▶ **GIVEN PASSAGE**:
Platform requirements change frequently, but the safe universal standard is a square image at 800x800 pixels or larger, saved as PNG at full quality. This tool exports at exactly 800x800 to match that standard. Here is a quick breakdown of what the major platforms currently recommend:
LinkedIn accepts profile photos up to 8MB. The recommended dimensions are at least 400x400 pixels, and the platform displays them as circles in most views. Uploading at 800x800 ensures crisp rendering on retina displays.
X (Twitter) recommends 400x400 pixels minimum and also masks the image as a circle. Going larger future-proofs the image for any display resolution changes.
PNG format is preferred over JPEG for profile pictures because PNG uses lossless compression - meaning no visual quality is sacrificed. JPEG uses lossy compression, which can introduce blurring artifacts around the edges of your cutout, making the job of AI segmentation look worse than it is. Always export as PNG when quality matters.
When you upload a photo to a typical cloud-based image editing service, your face becomes data on a third-party server. Even if the service deletes it after processing, the transmission itself is a privacy exposure point. Your image may pass through load balancers, be written to temporary disk storage, logged in access logs, or processed by workers in multiple data centers before returning to you. Each step is a potential vector for data breach, misuse, or retention beyond what the privacy policy actually promises.

▶ **EXCERPTED RECORDS**:
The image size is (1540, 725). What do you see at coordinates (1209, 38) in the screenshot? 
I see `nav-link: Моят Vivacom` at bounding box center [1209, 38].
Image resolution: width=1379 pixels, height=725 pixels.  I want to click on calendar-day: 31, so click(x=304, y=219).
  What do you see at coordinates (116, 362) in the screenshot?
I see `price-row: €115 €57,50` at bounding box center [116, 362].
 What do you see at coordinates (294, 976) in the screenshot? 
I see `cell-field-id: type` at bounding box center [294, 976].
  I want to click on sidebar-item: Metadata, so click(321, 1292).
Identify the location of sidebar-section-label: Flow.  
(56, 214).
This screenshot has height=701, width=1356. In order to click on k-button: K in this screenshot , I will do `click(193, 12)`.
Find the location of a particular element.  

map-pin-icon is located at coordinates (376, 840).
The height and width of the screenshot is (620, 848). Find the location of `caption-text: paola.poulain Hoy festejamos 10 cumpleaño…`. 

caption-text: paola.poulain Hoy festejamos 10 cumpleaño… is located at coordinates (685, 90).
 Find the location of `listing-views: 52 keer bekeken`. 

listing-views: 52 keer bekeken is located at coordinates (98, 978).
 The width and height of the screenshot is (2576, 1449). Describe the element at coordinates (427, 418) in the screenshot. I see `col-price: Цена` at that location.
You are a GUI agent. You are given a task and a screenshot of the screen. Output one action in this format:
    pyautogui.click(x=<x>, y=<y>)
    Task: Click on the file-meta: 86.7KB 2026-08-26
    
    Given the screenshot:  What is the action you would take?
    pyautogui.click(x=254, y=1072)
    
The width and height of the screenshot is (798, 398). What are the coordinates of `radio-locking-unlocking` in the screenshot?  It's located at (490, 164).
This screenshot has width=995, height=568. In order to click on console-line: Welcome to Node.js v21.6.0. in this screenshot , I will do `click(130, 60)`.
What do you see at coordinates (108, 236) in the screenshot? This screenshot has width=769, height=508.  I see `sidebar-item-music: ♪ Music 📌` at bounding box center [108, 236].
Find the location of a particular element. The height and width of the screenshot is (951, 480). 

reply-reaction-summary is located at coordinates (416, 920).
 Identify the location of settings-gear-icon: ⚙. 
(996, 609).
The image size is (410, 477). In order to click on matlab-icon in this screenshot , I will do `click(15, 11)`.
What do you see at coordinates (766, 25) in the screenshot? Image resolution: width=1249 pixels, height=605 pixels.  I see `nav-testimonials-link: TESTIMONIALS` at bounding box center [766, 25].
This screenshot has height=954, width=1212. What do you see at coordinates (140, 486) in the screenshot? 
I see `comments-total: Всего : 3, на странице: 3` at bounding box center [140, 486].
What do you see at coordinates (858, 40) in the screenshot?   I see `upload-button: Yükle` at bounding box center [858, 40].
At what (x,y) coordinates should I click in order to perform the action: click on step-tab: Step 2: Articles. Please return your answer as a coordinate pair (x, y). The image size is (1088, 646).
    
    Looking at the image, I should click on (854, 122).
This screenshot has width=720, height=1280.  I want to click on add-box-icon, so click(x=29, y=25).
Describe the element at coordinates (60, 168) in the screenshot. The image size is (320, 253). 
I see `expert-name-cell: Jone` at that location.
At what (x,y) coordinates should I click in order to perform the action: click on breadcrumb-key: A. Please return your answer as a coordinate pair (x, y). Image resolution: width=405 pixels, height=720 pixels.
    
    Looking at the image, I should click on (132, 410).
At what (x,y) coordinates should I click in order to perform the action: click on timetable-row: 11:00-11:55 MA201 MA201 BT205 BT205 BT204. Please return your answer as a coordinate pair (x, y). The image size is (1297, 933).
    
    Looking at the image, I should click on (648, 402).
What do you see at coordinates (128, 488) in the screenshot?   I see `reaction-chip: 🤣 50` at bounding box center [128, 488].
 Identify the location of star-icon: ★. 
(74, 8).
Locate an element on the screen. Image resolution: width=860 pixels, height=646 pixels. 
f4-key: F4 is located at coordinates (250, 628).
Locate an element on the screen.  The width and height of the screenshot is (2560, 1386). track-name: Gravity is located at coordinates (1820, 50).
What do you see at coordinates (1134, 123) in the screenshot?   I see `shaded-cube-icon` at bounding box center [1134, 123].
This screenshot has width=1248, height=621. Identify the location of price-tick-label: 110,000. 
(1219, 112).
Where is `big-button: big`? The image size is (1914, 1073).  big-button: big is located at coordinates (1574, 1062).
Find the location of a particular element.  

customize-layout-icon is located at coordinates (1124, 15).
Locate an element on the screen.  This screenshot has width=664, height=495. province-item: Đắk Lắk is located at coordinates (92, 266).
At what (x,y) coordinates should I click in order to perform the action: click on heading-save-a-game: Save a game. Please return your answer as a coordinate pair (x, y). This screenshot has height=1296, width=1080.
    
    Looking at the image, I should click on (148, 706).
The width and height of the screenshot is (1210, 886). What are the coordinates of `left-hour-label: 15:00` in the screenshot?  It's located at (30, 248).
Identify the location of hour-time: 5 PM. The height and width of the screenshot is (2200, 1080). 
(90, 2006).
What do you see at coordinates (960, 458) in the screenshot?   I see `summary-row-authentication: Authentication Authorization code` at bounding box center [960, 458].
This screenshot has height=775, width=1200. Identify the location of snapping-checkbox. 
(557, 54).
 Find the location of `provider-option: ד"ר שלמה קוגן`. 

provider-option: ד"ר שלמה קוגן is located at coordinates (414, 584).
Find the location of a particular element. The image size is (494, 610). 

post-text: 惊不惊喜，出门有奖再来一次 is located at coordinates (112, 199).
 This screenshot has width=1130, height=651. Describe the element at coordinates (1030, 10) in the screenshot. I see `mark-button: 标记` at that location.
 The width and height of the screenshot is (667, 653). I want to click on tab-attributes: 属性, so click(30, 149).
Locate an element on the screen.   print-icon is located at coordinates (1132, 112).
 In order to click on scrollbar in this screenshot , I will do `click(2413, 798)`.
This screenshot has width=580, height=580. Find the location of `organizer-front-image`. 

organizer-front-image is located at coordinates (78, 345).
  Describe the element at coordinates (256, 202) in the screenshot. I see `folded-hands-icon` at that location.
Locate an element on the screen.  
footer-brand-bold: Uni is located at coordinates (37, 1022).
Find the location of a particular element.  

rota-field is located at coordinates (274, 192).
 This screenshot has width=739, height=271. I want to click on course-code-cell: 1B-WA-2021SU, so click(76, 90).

▶ **TASK**:
Can you extend the piece on profile picture specs and the privacy risks of cloud uploads, picking up right after its final sentence?

▶ **ANSWER AREA**:
The Federal Trade Commission (FTC) and equivalent regulators in the EU (under GDPR) have increasingly scrutinized how biometric data - which includes facial images - is collected, stored, and used by technology companies. Several high-profile AI tools have faced investigations for using uploaded face photos to train new models without explicit user consent.
By running AI processing entirely inside your browser, this tool eliminates all of those risks by design. There is no server, no transmission, and no third-party involvement. The privacy guarantee is architectural, not just a policy promise - it is simply technically impossible for this tool to send your photo anywhere, because no such outbound request is ever made.
AI segmentation works best when there is clear contrast between the subject and the background at the time the photo is taken. While the model can handle complex scenes, giving it a strong starting point produces sharper cutout edges with fewer stray pixels around your hair and shoulders. Here are the most impactful tips:
Lighting: Face a window or a softbox light source. Even, diffused light from the front reduces harsh shadows on your face and eliminates dark areas that the AI might misread as background. Avoid shooting with a bright light source behind you - this creates a silhouette and is the single biggest reason for poor cutouts.
Background contrast: Stand in front of a single-color wall, even an imperfect one. A plain white, grey, or beige wall gives the AI a clear signal. Busy bookshelves, plants, or outdoor scenes with complex edges (tree branches, hair-like foliage) are harder to separate cleanly.
Camera distance: Frame yourself from the mid-chest up and face the camera directly or at a very slight angle. The framing slider in this tool lets you zoom in further, but starting with a portrait-style crop reduces unnecessary processing and keeps the final output sharp.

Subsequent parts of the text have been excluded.